In order to rename a printer, it should be online and connected to your system. It can be connected via the network or via a wire. The name is changed under the printer’s properties. You can access it from the Settings app, or from the Control Panel.

Open the Settings app, go to the Devices group of settings, and select Printers & scanner. You will see a list of all connected printers. Select the printer you want to rename and you will see a ‘Manage’ button under it. This will take you to the settings screen for the printer. Scroll down and click the Printer Properties option.

If you prefer the Control Panel over the Settings app, open File Explorer and paste the following in the location bar.

Control Panel\Hardware and Sound\Devices and Printers

Scroll down to the printer section and right-click the printer you want to rename. From the context menu, select Printer Properties.

On the Printer Properties window, go to the General tab.
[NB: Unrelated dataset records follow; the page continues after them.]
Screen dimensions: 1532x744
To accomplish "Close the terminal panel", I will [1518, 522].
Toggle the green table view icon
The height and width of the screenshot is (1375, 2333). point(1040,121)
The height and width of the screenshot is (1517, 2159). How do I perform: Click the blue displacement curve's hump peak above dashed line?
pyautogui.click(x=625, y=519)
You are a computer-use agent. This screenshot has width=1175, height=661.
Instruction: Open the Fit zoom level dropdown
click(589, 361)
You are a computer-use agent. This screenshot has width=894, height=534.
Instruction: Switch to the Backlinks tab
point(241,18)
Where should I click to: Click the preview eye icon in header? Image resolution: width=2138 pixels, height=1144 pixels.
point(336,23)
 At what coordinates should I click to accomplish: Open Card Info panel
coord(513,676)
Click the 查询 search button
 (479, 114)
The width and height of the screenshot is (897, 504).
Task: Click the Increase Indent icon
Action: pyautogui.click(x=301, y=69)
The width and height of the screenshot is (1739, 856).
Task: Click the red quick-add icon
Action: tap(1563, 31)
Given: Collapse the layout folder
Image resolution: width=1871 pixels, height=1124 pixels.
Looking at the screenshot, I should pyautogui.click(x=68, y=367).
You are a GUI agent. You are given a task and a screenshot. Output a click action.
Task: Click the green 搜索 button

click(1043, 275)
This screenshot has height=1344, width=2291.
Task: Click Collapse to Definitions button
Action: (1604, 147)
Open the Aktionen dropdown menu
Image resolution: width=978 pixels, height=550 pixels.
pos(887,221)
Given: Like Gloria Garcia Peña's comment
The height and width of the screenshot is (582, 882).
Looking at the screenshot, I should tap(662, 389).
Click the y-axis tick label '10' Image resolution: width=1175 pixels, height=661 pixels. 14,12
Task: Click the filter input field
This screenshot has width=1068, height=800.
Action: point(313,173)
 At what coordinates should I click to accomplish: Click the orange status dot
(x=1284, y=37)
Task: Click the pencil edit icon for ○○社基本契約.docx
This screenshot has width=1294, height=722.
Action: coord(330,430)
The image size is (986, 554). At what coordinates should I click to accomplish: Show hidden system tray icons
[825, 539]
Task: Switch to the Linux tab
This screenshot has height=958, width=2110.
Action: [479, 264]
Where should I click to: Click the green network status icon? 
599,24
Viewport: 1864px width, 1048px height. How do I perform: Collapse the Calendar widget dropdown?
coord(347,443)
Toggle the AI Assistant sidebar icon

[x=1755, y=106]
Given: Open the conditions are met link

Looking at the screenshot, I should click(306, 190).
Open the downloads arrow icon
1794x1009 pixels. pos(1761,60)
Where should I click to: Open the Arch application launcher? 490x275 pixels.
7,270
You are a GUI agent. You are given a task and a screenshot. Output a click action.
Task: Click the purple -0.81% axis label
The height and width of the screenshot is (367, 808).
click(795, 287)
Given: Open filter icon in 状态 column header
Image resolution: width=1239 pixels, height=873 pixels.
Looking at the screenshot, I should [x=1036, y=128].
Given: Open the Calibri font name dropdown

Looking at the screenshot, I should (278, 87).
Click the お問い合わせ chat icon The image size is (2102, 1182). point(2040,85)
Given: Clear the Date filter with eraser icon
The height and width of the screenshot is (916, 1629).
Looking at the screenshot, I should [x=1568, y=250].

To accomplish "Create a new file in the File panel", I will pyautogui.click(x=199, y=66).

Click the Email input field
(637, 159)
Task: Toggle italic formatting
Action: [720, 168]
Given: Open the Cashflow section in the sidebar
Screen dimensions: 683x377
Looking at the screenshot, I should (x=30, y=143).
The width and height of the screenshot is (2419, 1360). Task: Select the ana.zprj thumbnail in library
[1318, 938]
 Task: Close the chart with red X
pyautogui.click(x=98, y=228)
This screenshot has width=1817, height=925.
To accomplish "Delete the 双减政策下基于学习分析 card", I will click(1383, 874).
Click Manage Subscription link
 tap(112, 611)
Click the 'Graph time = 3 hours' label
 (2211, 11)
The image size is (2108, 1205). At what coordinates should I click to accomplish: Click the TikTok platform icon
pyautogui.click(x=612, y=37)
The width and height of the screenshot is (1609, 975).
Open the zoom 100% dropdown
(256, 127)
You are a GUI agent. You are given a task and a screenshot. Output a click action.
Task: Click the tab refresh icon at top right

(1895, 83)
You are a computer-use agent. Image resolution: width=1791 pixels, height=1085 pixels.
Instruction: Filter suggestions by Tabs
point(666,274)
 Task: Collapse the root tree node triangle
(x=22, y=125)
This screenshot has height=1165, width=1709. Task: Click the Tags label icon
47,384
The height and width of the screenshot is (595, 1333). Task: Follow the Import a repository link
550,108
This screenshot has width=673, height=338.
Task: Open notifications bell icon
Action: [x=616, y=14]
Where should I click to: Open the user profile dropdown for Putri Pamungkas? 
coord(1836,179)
The very first field on this tab is editable and this is where you set the printer name. Click inside this field, and enter a user friendly name for your printer. This properties window has a model section so if you ever need the model information for your printer, it’s not going to be lost after a simple rename. Click OK when you’re done and the name will update.

This change is made on a per-system basis. When you change the printer name, you change it on your system alone. Everyone else that connects to the printer through a different laptop/desktop will still see the default printer name. This change isn’t one that requires admin rights so we’re guessing there isn’t any way for a network administrator to change the name back to the default one.

If you do this for printers that you use at work, give them a work-place friendly name.